╭─ Data supplied

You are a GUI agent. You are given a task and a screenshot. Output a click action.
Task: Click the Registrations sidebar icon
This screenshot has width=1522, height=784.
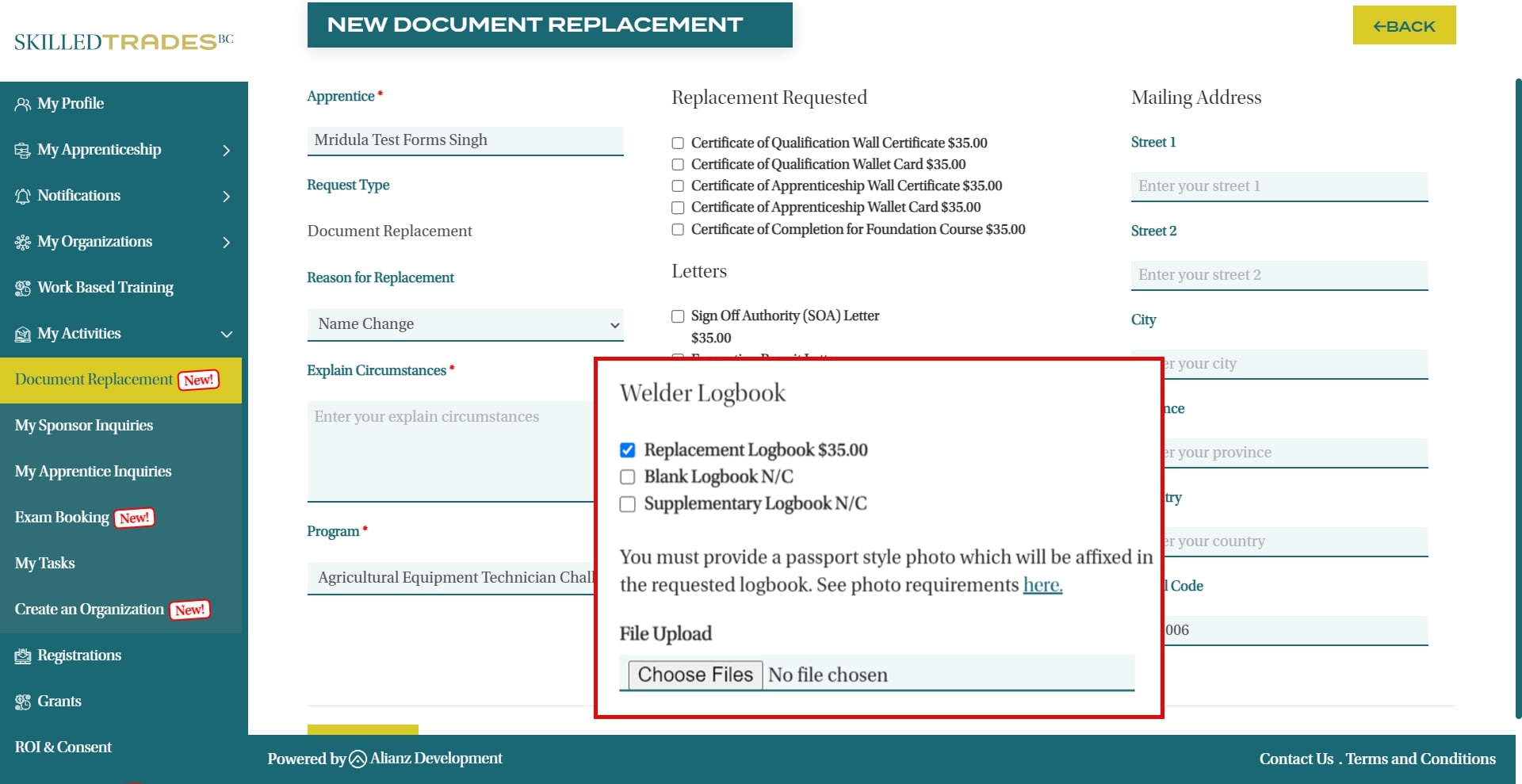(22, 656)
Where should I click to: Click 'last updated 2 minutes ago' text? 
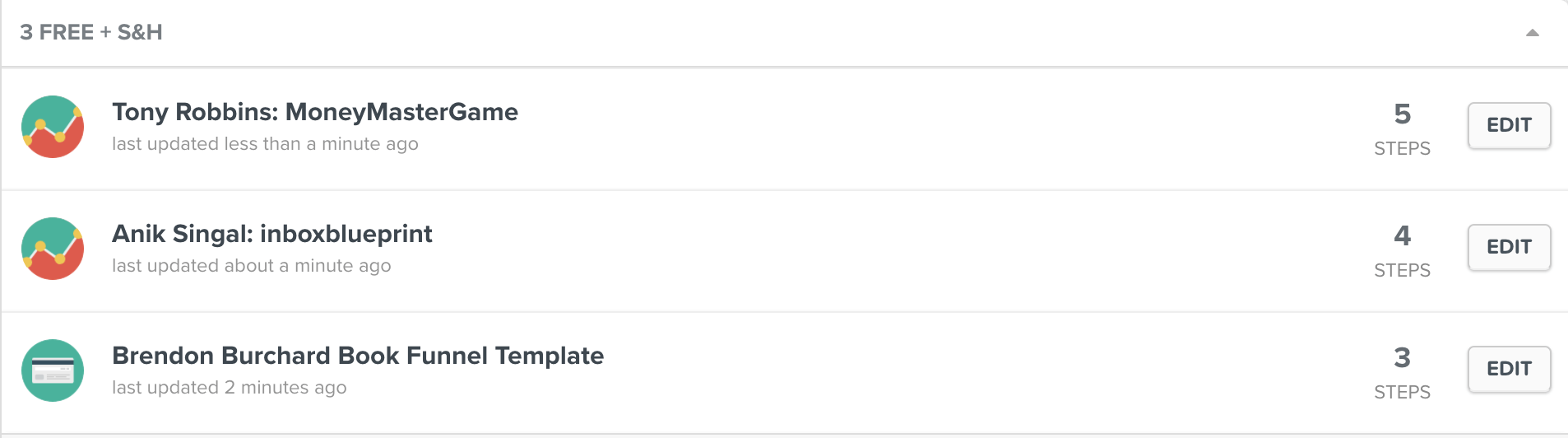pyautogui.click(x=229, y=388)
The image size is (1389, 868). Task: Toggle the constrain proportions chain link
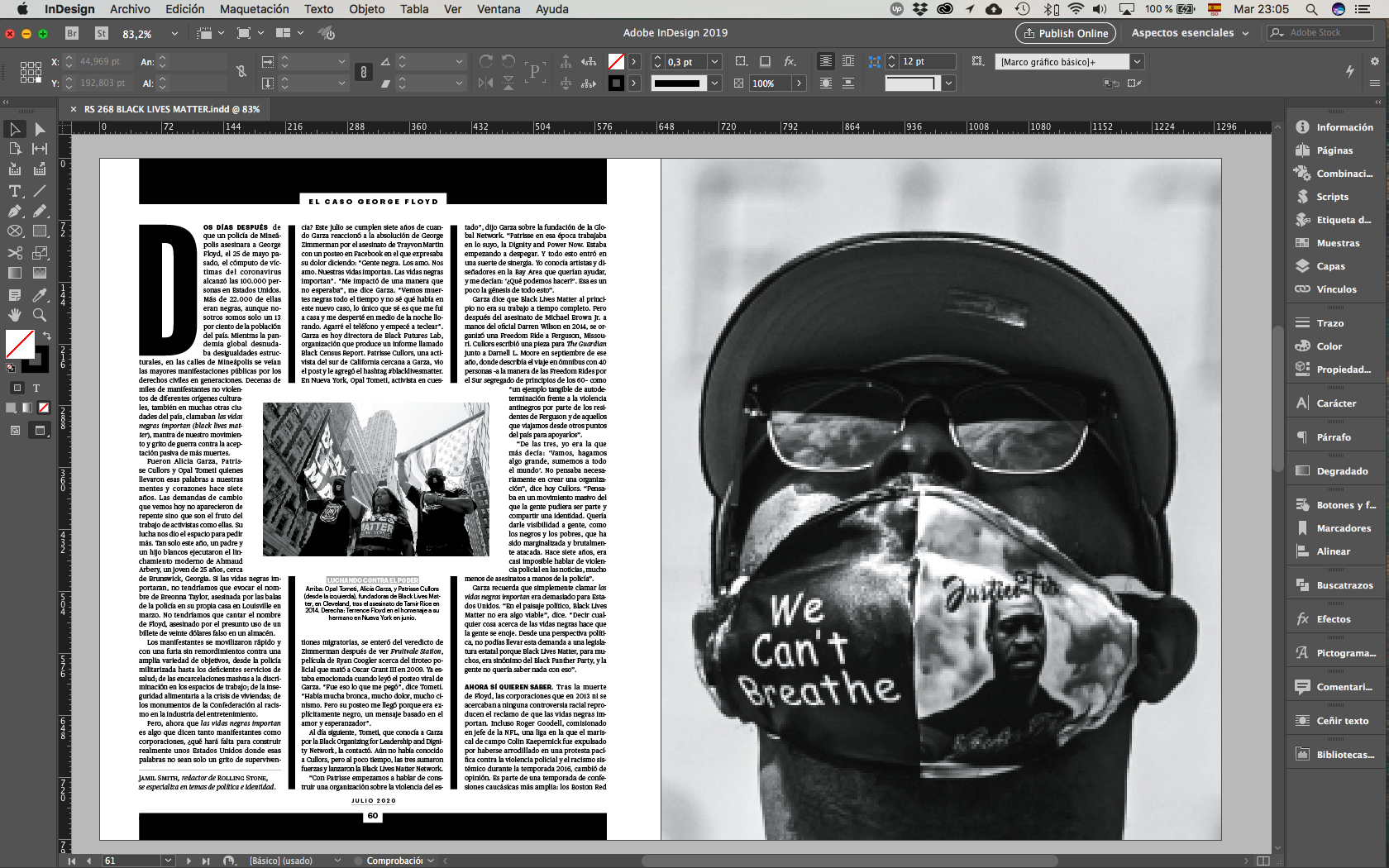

╰─

| Assignment |
Beginning with the line that contains "This screenshot has width=1522, height=784.", print exactly every line through the end of the records, both included. Omit the pictures.

| Response to the task |
This screenshot has width=1522, height=784.
(22, 656)
Where should I click to: Click 'last updated 2 minutes ago' text? 
pyautogui.click(x=229, y=388)
The image size is (1389, 868). Task: Toggle the constrain proportions chain link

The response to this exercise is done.